_EXERCISE DESCRIPTION_. Write out every record below exactly, so that nothing differs from what is shown.

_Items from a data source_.
=-=-=
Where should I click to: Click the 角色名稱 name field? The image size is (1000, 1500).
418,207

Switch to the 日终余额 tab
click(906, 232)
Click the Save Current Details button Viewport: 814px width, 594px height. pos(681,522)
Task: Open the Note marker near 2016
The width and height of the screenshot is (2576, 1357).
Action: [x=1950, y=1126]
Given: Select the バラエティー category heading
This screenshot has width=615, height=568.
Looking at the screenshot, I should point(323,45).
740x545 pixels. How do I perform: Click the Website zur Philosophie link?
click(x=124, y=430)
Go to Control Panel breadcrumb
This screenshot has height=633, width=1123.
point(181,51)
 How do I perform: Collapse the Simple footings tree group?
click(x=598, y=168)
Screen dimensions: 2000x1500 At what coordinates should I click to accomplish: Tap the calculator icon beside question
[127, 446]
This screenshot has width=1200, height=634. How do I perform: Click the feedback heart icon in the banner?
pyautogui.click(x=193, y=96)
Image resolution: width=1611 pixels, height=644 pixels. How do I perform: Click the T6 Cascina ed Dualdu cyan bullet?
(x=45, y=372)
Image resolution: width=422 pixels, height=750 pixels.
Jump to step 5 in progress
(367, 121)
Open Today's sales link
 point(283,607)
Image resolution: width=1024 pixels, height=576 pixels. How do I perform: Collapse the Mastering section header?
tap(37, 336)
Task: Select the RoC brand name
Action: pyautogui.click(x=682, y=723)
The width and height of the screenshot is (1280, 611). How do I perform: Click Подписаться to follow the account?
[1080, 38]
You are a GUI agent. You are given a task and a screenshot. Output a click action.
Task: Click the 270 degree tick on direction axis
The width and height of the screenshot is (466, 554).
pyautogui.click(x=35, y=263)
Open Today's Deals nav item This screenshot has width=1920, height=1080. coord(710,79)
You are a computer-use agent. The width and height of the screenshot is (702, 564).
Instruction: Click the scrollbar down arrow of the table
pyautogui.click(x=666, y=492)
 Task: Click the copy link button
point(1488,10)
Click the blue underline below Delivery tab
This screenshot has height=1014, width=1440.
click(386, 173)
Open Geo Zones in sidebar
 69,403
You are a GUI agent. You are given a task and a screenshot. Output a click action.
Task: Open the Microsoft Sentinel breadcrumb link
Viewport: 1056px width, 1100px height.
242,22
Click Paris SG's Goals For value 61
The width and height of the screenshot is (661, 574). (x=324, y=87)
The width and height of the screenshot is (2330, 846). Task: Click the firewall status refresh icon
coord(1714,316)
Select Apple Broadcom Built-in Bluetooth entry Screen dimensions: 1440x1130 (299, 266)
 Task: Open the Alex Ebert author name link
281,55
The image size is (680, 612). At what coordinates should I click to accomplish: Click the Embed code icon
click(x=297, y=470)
=-=-=
_EXERCISE RESULT_.
Where should I click to: Click the 角色名稱 name field? The image size is (1000, 1500).
418,207

Switch to the 日终余额 tab
click(906, 232)
Click the Save Current Details button Viewport: 814px width, 594px height. pos(681,522)
Task: Open the Note marker near 2016
The width and height of the screenshot is (2576, 1357).
Action: [x=1950, y=1126]
Given: Select the バラエティー category heading
This screenshot has width=615, height=568.
Looking at the screenshot, I should point(323,45).
740x545 pixels. How do I perform: Click the Website zur Philosophie link?
click(x=124, y=430)
Go to Control Panel breadcrumb
This screenshot has height=633, width=1123.
point(181,51)
 How do I perform: Collapse the Simple footings tree group?
click(x=598, y=168)
Screen dimensions: 2000x1500 At what coordinates should I click to accomplish: Tap the calculator icon beside question
[127, 446]
This screenshot has width=1200, height=634. How do I perform: Click the feedback heart icon in the banner?
pyautogui.click(x=193, y=96)
Image resolution: width=1611 pixels, height=644 pixels. How do I perform: Click the T6 Cascina ed Dualdu cyan bullet?
(x=45, y=372)
Image resolution: width=422 pixels, height=750 pixels.
Jump to step 5 in progress
(367, 121)
Open Today's sales link
 point(283,607)
Image resolution: width=1024 pixels, height=576 pixels. How do I perform: Collapse the Mastering section header?
tap(37, 336)
Task: Select the RoC brand name
Action: pyautogui.click(x=682, y=723)
The width and height of the screenshot is (1280, 611). How do I perform: Click Подписаться to follow the account?
[1080, 38]
You are a GUI agent. You are given a task and a screenshot. Output a click action.
Task: Click the 270 degree tick on direction axis
The width and height of the screenshot is (466, 554).
pyautogui.click(x=35, y=263)
Open Today's Deals nav item This screenshot has width=1920, height=1080. coord(710,79)
You are a computer-use agent. The width and height of the screenshot is (702, 564).
Instruction: Click the scrollbar down arrow of the table
pyautogui.click(x=666, y=492)
 Task: Click the copy link button
point(1488,10)
Click the blue underline below Delivery tab
This screenshot has height=1014, width=1440.
click(386, 173)
Open Geo Zones in sidebar
 69,403
You are a GUI agent. You are given a task and a screenshot. Output a click action.
Task: Open the Microsoft Sentinel breadcrumb link
Viewport: 1056px width, 1100px height.
242,22
Click Paris SG's Goals For value 61
The width and height of the screenshot is (661, 574). (x=324, y=87)
The width and height of the screenshot is (2330, 846). Task: Click the firewall status refresh icon
coord(1714,316)
Select Apple Broadcom Built-in Bluetooth entry Screen dimensions: 1440x1130 (299, 266)
 Task: Open the Alex Ebert author name link
281,55
The image size is (680, 612). At what coordinates should I click to accomplish: Click the Embed code icon
click(x=297, y=470)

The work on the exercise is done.